## ÉNONCÉ:
Poursuivez le texte consacré aux pseudonymes d'écrivains en reprenant immédiatement après sa dernière phrase.

··· EXTRAIT DU TEXTE

Alexis Léger le diplomate a été lauréat du prix Nobel de littérature en 1960 sous le nom de Saint-John Perse. Il lui était impératif de séparer sa mission diplomatique de sa fonction plus officieuse de poète.
Roger Vercel, prix Goncourt 1934 dont le nom de naissance était Roger Crétin, a pour des raisons évidentes choisi un pseudonyme. Vercel deviendra son patronyme officiel par décret en 1936.
Comment ne pas évoquer Frédéric Dard et son pseudonyme le plus connu San-Antonio, nom donné au héros de la série de romans policier qui fut l’un des plus gros succès de l’édition française d’après-guerre. La petite histoire raconte que voulant donner à son personnage un nom à consonance anglo-saxonne, il aurait ouvert un atlas à la page «Etats-Unis », aurait fermé les yeux et posé son crayon sur la ville de San-Antonio. Signe du destin Antoine est son troisième prénom !
Fréderic Dard eu d’ailleurs recours à de nombreux pseudonymes avant de connaître le succès et la consécration critique et financière : Frédéric Charles, Charles Antoine, Guiseppe Papo, Cornel Milk, Patrice, et d’autres encore …. L’an dernier, un recueil de nouvelles a réuni toutes ses publications sous ses différents noms d’emprunt.

······
··· DONNÉES FOURNIES

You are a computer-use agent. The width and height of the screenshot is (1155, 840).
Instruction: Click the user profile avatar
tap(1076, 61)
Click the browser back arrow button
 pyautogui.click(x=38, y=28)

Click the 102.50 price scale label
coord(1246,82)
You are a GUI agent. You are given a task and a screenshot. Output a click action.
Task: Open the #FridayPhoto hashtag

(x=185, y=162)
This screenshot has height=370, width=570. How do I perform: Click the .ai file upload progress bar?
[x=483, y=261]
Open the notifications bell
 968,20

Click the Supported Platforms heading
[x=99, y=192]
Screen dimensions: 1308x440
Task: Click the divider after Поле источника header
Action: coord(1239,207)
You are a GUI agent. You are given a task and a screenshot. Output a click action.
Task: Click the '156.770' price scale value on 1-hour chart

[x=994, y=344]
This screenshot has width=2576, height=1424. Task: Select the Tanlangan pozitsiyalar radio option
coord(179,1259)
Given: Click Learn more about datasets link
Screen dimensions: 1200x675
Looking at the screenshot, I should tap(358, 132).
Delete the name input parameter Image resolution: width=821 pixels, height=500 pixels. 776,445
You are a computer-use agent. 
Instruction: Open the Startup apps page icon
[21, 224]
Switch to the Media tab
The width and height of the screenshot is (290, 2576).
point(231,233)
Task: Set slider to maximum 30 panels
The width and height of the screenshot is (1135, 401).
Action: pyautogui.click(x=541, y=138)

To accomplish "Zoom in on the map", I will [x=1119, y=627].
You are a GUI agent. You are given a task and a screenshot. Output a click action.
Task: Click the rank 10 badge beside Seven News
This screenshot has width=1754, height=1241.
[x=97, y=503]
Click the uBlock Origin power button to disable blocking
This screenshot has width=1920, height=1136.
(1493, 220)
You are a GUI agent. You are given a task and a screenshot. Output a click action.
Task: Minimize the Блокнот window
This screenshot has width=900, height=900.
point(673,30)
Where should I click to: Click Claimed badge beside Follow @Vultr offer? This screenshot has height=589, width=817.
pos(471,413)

······

## RÉSULTAT ATTENDU:
Cela peut aussi faire partie d’une stratégie marketing. Par exemple prendre un nom plus vendeur comme l’auteur de thriller Maxime Chattam, alias Maxime Drouot, qui a fait le choix d’un patronyme à consonance anglo-saxonne pour infiltrer plus facilement un genre dominé par les auteurs anglo-saxons. Mais cela ne représente pas une généralité, à l’instar de Franck Thilliez qui sans avoir changé son nom s’en sort plutôt pas mal.
Pour les femmes, l’enjeu peut être tout autre, au XIX ème sicècle nombre d’entre elles prennent un pseudonyme masculin pour écrire, les femmes qui écrivent étant méprisées.

L’exemple le plus emblématique est celui de Amantine-Lucile-Aurore Dupin qui pour publier son livre choisit de cacher son vrai nom et opte pour le pseudonyme de George Sand. Celle qui est connue notamment pour ses ouvrages Histoire de ma vie, La Mare au diable et Un hiver à Majorque a également fait scandale par sa vie amoureuse agitée, ses tenues vestimentaires masculines et son pseudonyme masculin dont elle lança la mode. Après elle de nombreux auteurs féminins ont choisi de prendre un pseudonyme masculin.
Changer de nom oui, mais que choisir à la place ?
Choisir le bon pseudonyme
Cela peut être un attachement géographique à l’exemple de Marguerite Duras dont le nom de naissance était Marguerite Donnadieu. Elle a vécu deux années dans son enfance dans une maison proche de la ville de Duras dans le sud-ouest de la France d’où le choix de son pseudonyme. Maison à laquelle elle est restée très attachée, comme le témoignent ces quelques mots à propos de cette maison : « il y a comme ça des maisons qui refusent de mourir ».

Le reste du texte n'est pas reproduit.